Sin embargo, el deporte, en cuanto faceta humana propiamente derivada de la cultura y civilización, puede elegir en qué modo se conduce la misma entre los dos polos anteriormente descritos y, en consecuencia, sería imperdonable que más allá de lo que le pudiera influir las tendencias particulares de cada uno de los miembros que concurren en la faceta deportiva, ésta no buscará de principio rehuir unas y abrazar otras, pues de no obrar así en nada se distinguiría de cualquier otra acción animal continuadora del instinto.

Por ello siempre me ha llamado la atención que a los esfuerzos institucionales de potenciar el deporte como canalizador de valores cívico-morales no les haya seguido una revisión crítica y tenaz de cómo los mismos se llevan a la práctica fuera de los rimbombantes programas e idílicas teorías, de donde emana el soporte político-económico que lo respalda, anima y fomenta. Y es que si la solidaridad, el altruismo y el amor -tanto como el egoísmo, el individualismo y la agresividad- son efectos que se siguen del instinto natural de supervivencia, el deporte no es menos reflejo de la sociedad que lo practica y, en consecuencia, hoy vemos que lo que más en él abunda es la fiera y tramposa competencia, ser el número uno invencible, la búsqueda del beneficio inmediato y la fácil recompensa. Cosa que se traduce en un ambiente, extremadamente violento en las gradas entre las distintas aficiones, un explícito dopaje para obtener el éxito y oscuras financiaciones que no esca- motean ningún recurso de ingeniería financiera para satisfacer los voraces apetitos insatisfechos de todos cuantos especulan con el espectáculo en el que se ha convertido la práctica deportiva.

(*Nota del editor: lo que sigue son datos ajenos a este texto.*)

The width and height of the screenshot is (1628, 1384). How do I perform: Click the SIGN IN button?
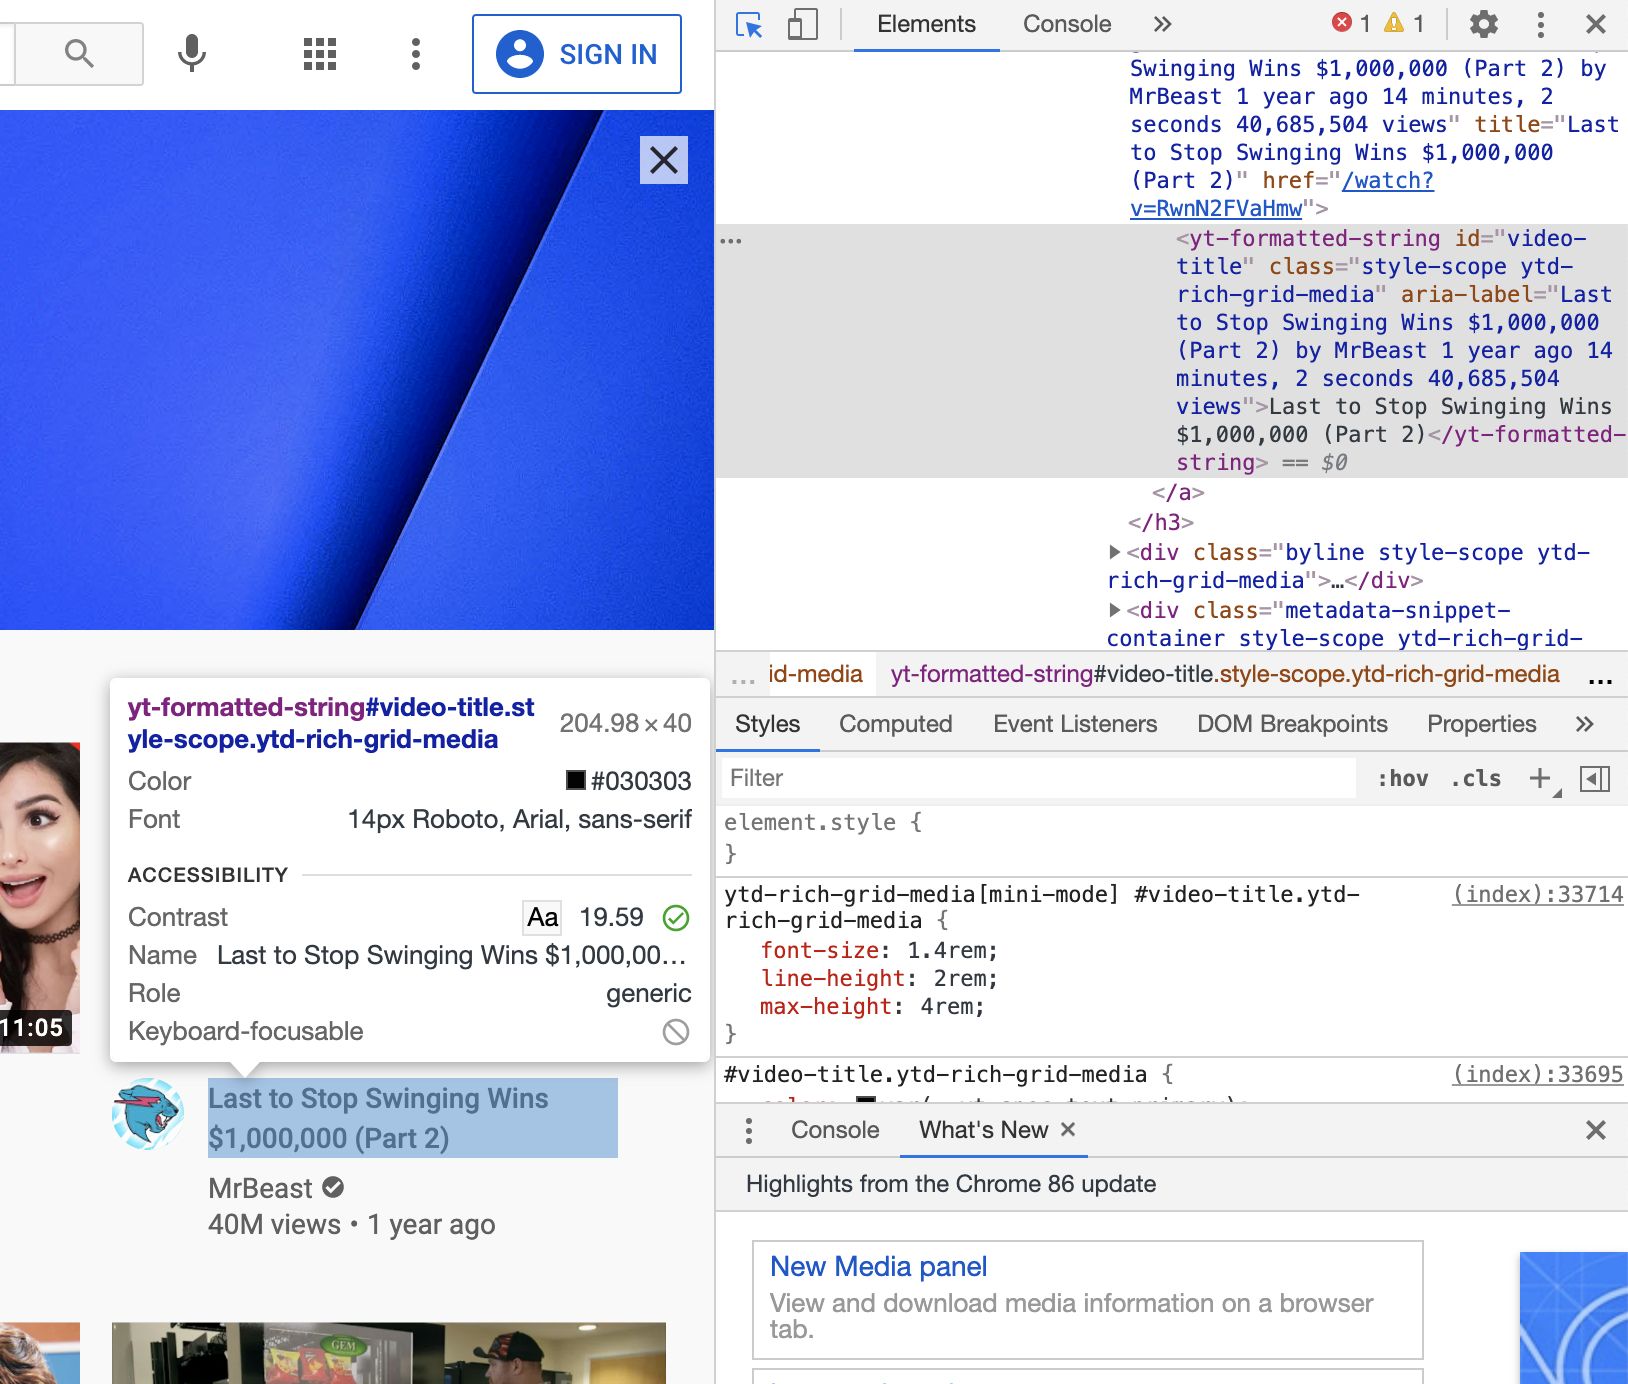click(577, 54)
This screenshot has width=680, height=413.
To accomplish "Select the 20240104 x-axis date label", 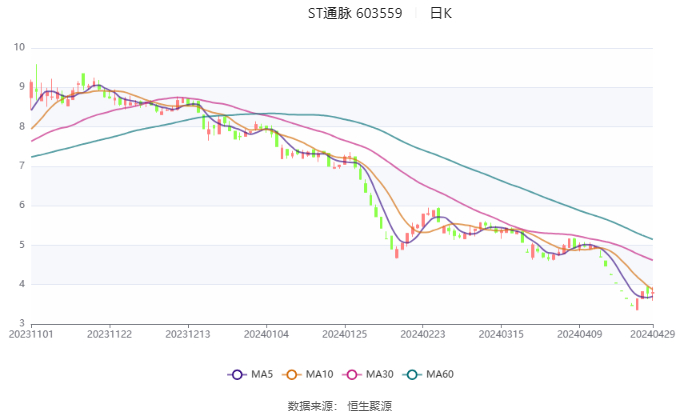I will click(x=265, y=335).
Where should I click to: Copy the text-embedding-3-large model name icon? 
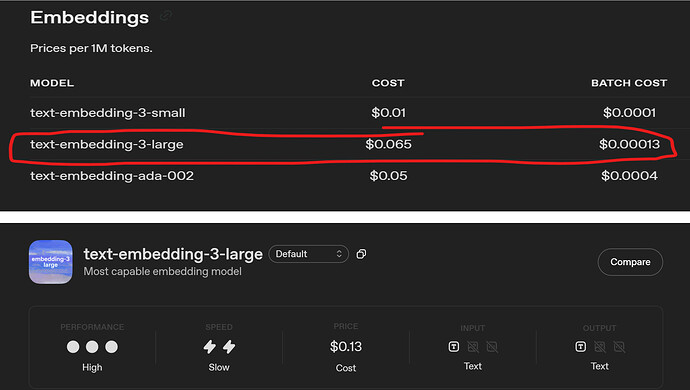coord(361,254)
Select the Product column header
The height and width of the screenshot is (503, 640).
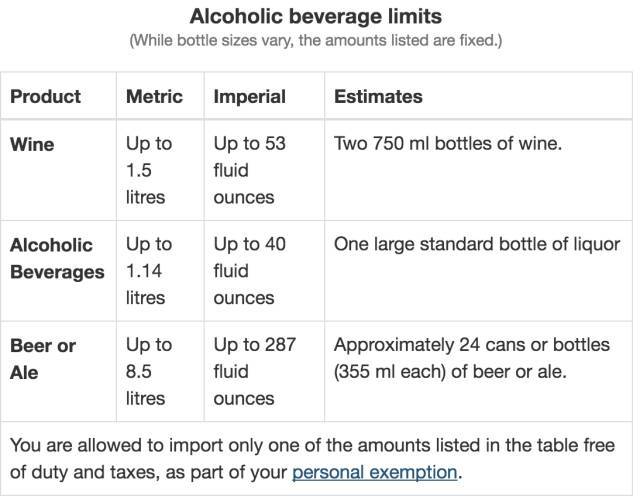45,97
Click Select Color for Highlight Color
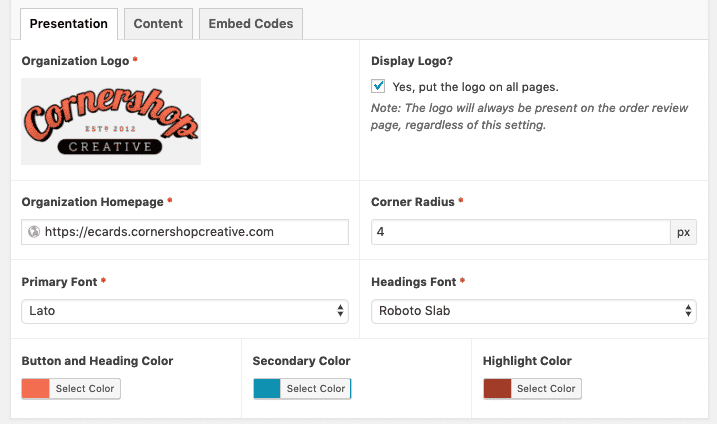Image resolution: width=717 pixels, height=424 pixels. (x=546, y=389)
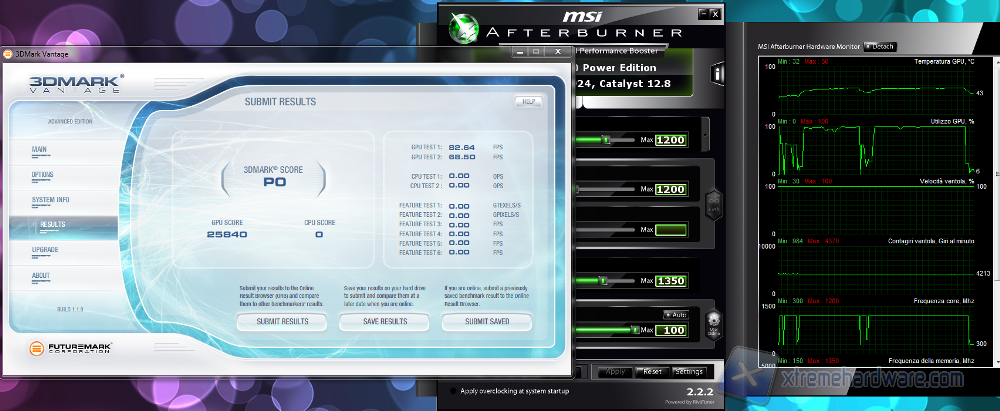
Task: Go to Options in 3DMark sidebar
Action: pyautogui.click(x=43, y=174)
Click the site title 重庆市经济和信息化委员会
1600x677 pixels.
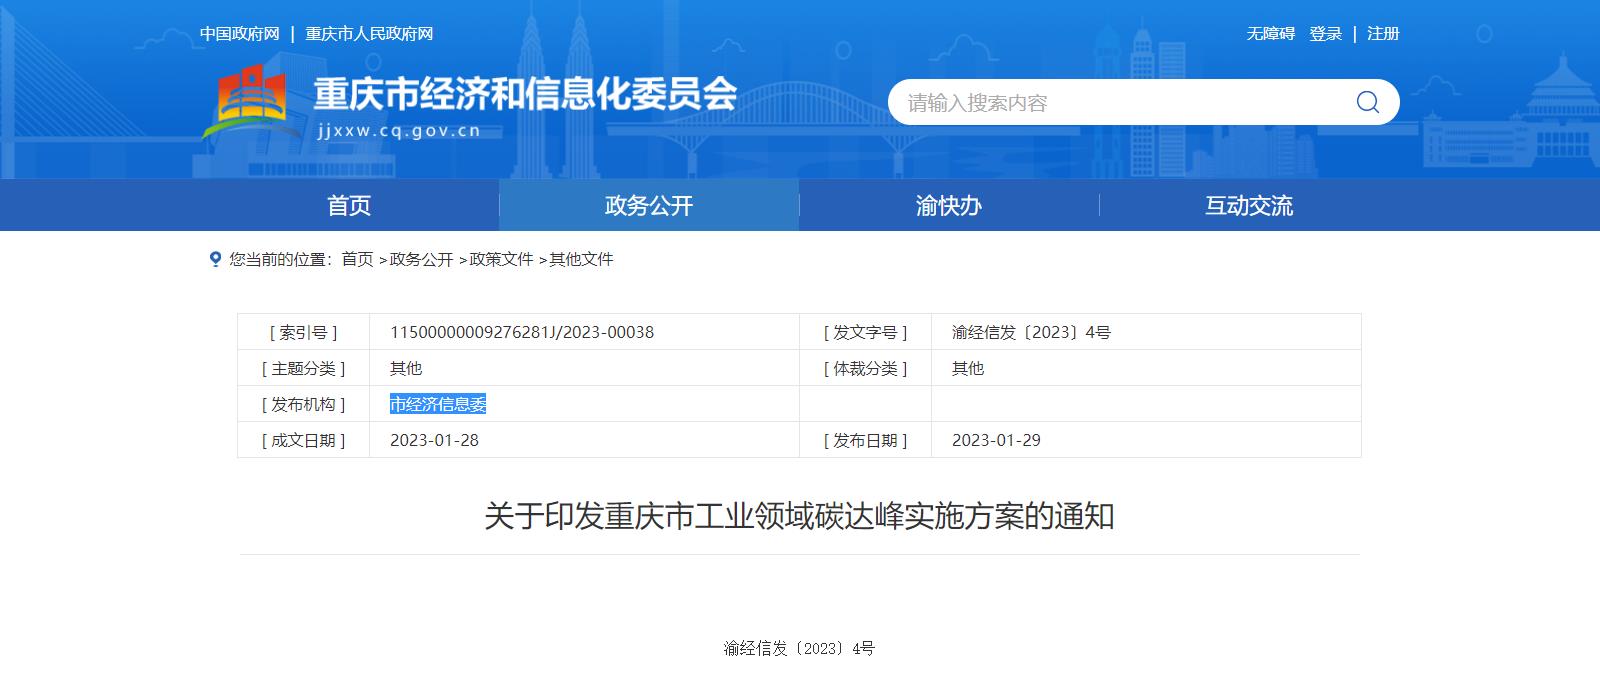click(x=525, y=94)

Es curioso que, siendo como son los deportistas y equipos aglutinantes de masas, símbolos de enteras ciudades, ídolos de los niños, fuentes de recursos, escaparate de virtudes y ejemplo a seguir para la ciudadanía, pocas sean las ocasiones a modo de excepción que confirman la regla, en la que los mismos vehiculen normas, pautas, arquetipos y paradigmas saludables para la entera sociedad.

En cambio, prefieren publicitar en sus vallas y camisetas, refrescos perniciosos para la infancia, comida basura contaminada, ropa de alto standing confeccionada por niños esclavos en el sureste asiático y un sinfín de innobles productos que inundan el supermercado común en el que hemos convertido nuestra convivencia, sin dejar apenas resquicio alguno para aquellos valores que la naturaleza nos dio para la supervivencia de la especie en la propia persona, familia y pareja; y, en cambio, sí eligen exacerbar y enardecer aquellos otros que actúan contra el grupo propio y ajeno, y que nos hacen vivir en el susto y desasosiego de sentirnos siempre en peligro.

Por ello, es de agradecer y aplaudir iniciativas como la llevada a cabo por Anabel de la Fuente -en el Hotel Lakua de Gasteiz, a lo largo de ésta primera quincena de noviembre, donde media docena de los mejores ajedrecistas del mundo han jugado por un mundo mejor al objeto de recaudar fondos para la construcción de un hospital en la República del Congo-, quien se sintió impelida toda vez que una niñita muriósele en sus brazos. Y en verdad, esto que en una sociedad primitiva y atrasada como tantas llamaría más al súbito apoyo y desinteresada cooperación, requiere de todo nuestro reconocimiento público aquí entre nosotros, en nuestra desarrollada y avanzada civilización occidental, para ver si con ello cunde el ejemplo y llega el día en que no tengamos que sentirnos agradecidos porque en nuestra sociedad se atiendan los naturales instintos humanos que facilitan su auténtica evolución y supervivencia.